I have been a complete voyeur lately.

Indulging my deep desire to watch.

To take in, from a short distance.

To savour another human form.

Piece, by luscious piece.

I cast my eyes.

Devouring a whole.

It’s not news to me that I enjoy such delights.

Truth is, I always have.

But not found enough occasions…until now.

I love bodies.

All shapes and sizes.

Genders and expressions.

I love curves and folds.

Soft bumpy flesh and toned muscles.

I love the tiny ridges where joints concave.

And how stories are told in the lines and markings on skin.

Hair in all places.

Fat and flesh.

There is something exquisitely beauty-full in the bodies of us all.

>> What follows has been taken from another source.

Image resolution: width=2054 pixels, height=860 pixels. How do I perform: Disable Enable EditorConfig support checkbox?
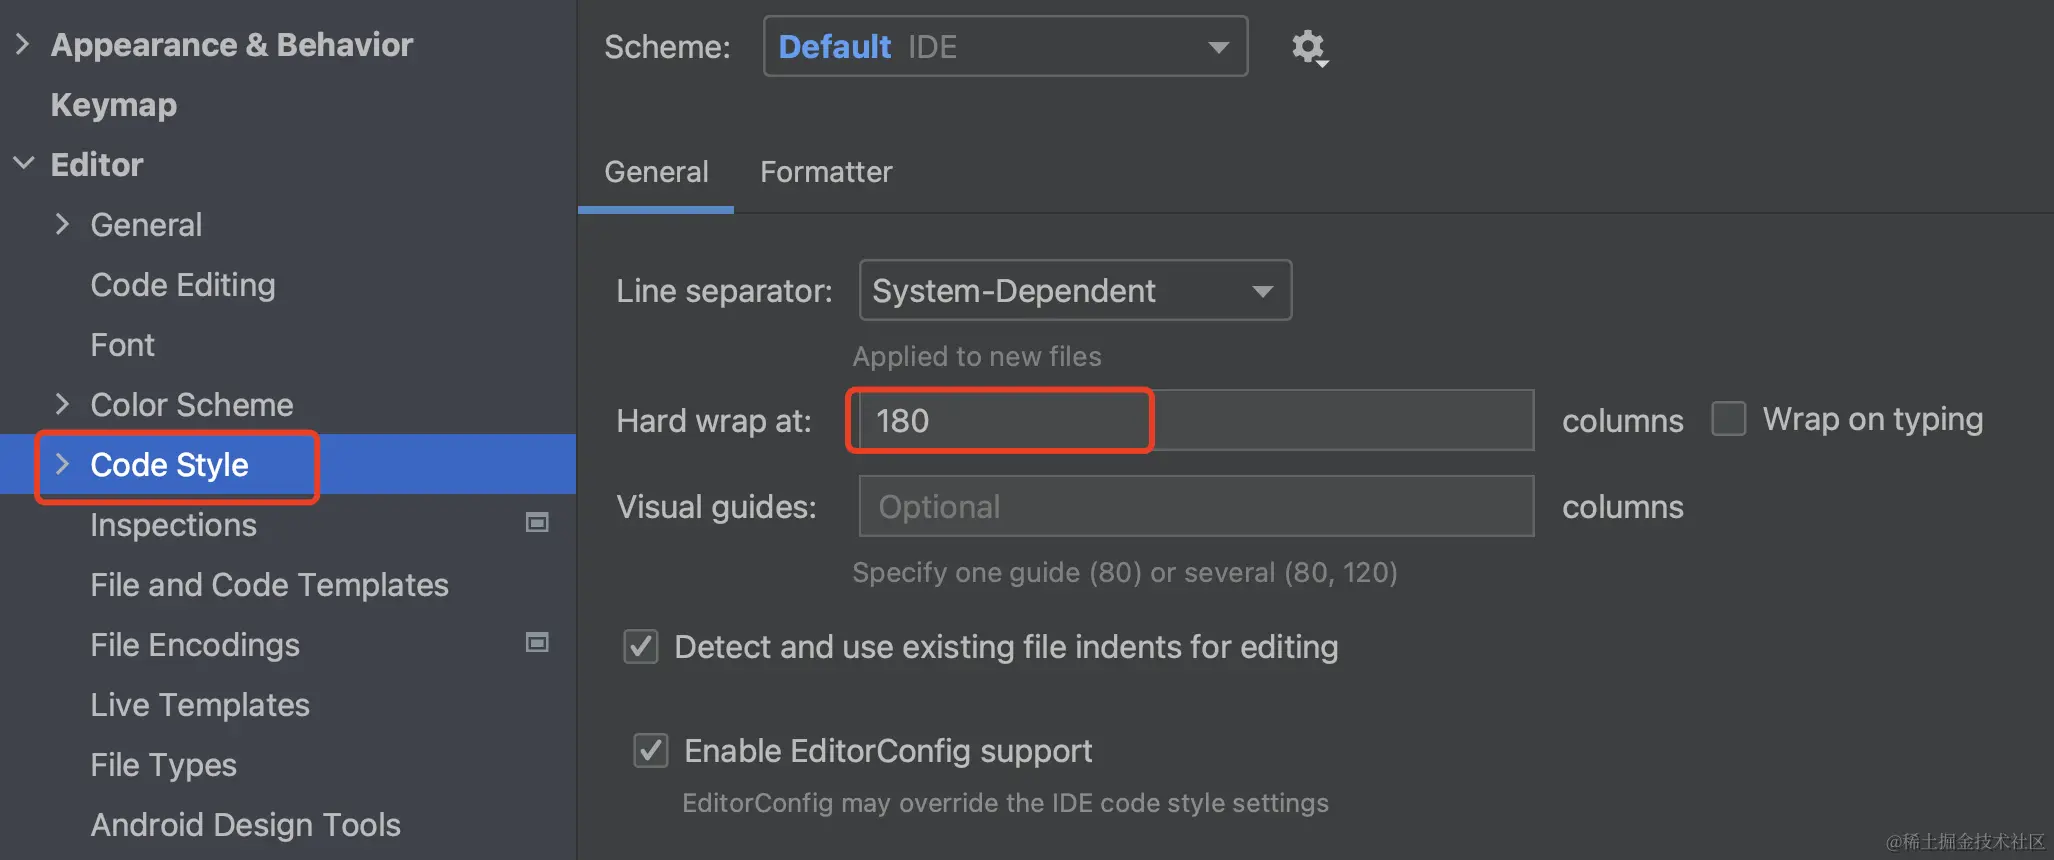click(x=651, y=750)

I am learning how our bony structures shape our form.

And where fat lays deep under the surface.

How sinew and tendons entwine.

And muscles connection.

How nuanced each configuration is.

With charcoal in hand, I capture these consenting beings.

Eyes sharpened to the moment.

Finding our shared pleasure.

Seeing and being seen.

I draw.

Feeling the body and flow of strokes.

My hands blacken as I smudge the papered form.

I cannot sit.

For this process moves me so.

My breath an anchor.

My soften hand and arm extended.

Oh, how wonderful it feels to find this joyfully erotic expression.

I have sat for others too.

Allowed the capturing of my form.

I have felt the depth of being seen.

And delighted in each interpretation.

There is no particular reason for investing this time.

Just the simple pleasure of losing myself in a deep love and attunement of bodies.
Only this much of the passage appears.